The body has an excellent ability to adapt to the applied training load, but the key is always to gradually increase the amount of training. You become more resistant to injuries if you are in good shape. However, the risk of injury increases if you train too much.
What is Training Load?
Training load includes everything that stresses the body during training and competition. It's important to consider both the number, duration, and intensity of training sessions.

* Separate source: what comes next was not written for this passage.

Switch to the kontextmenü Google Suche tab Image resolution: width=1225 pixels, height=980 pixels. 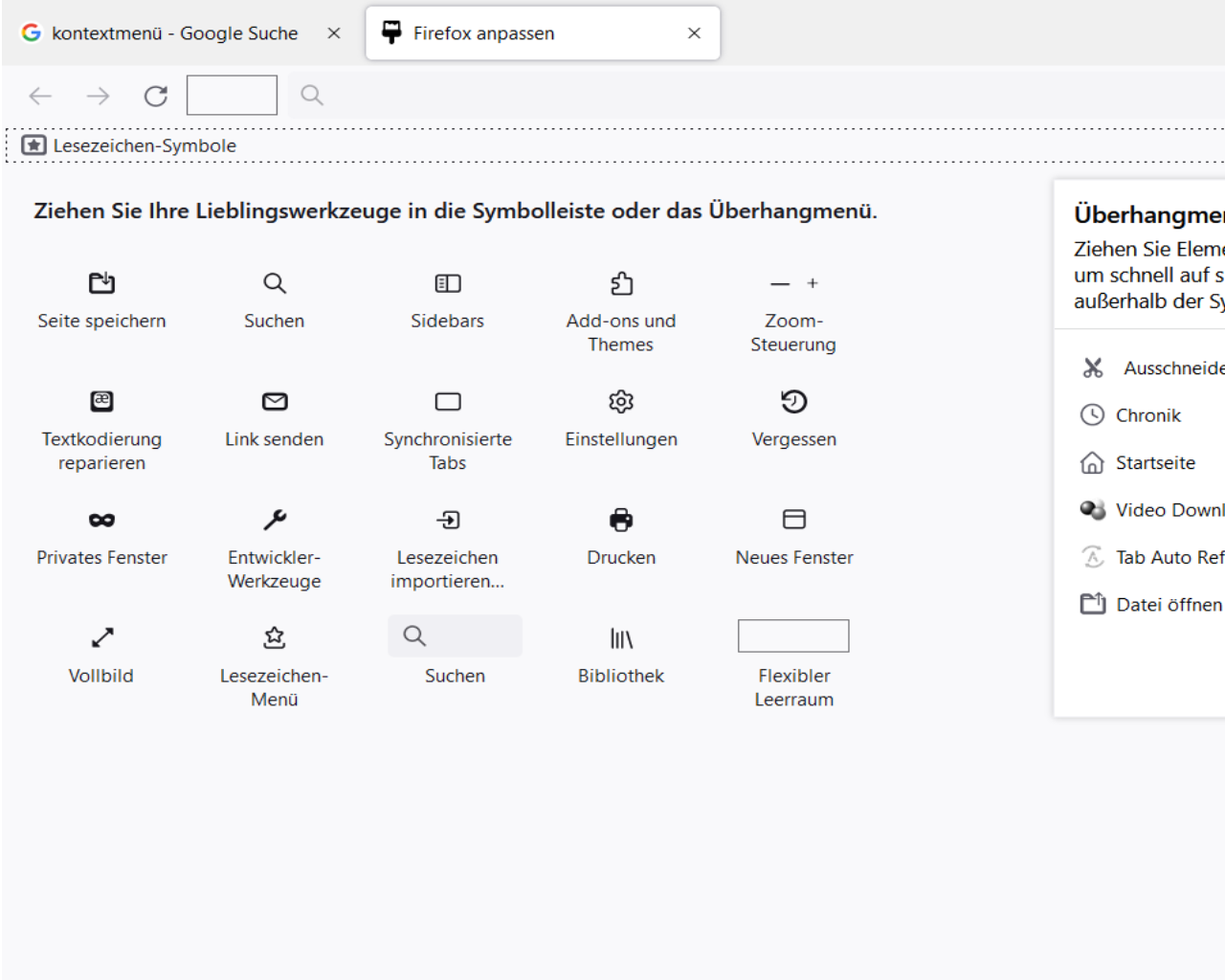click(x=174, y=33)
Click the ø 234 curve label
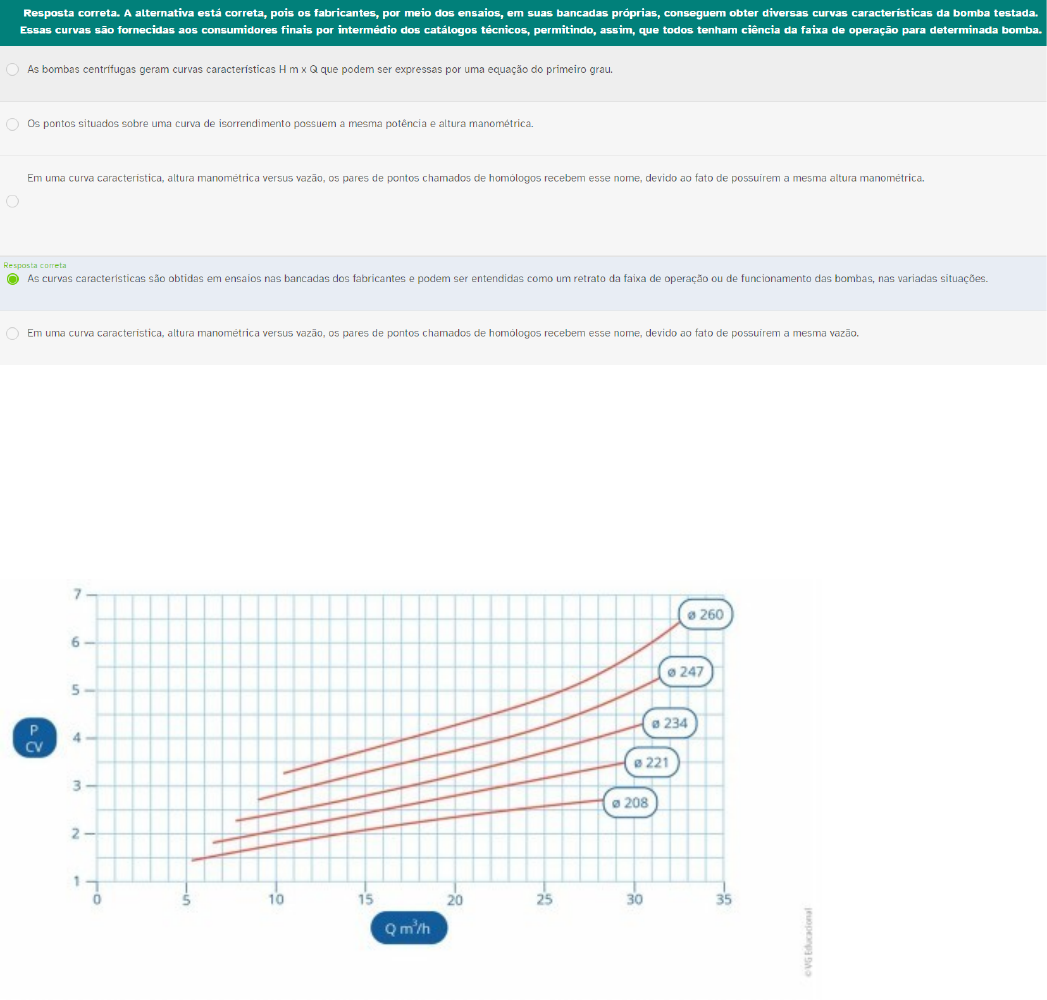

All activities that stress the body cause a reaction; gradually increasing the training load helps the body to adapt and tolerate more, while too much training load can be harmful. This is known as the principle of progression in training, and it essentially involves planning your training properly. Effective training planning provides better conditions for optimal performance and reduces the risk of injury.
Load Management
Load management is essentially the same as training planning. The key to load management is ensuring proper progression, allowing the mind and body adequate time to adapt to the training. This primarily involves "timing" different loads appropriately. Large fluctuations in weekly training load are a major factor in injury development, especially when there are significant increases in training load from one week to the next.
How Do I Do It?
To measure the load, you need to find a way to quantify relevant activities. Duration and frequency are easy to quantify, but intensity is a bit trickier. We refer to Olympiatoppen's intensity scale for an overview of different tools to quantify intensity.
A simple method is to record the time you have trained and multiply it by perceived exertion. This method is known as the Rating of Perceived Exertion (RPE). Perceived exertion is recorded on a scale from 0 to 20, where 0 representsvery easytraining and 20 represents extremely hard training. Combined with the time spent on training, this gives you a score for the day's training load. The total training load for a week is calculated by adding up all the scores for the week.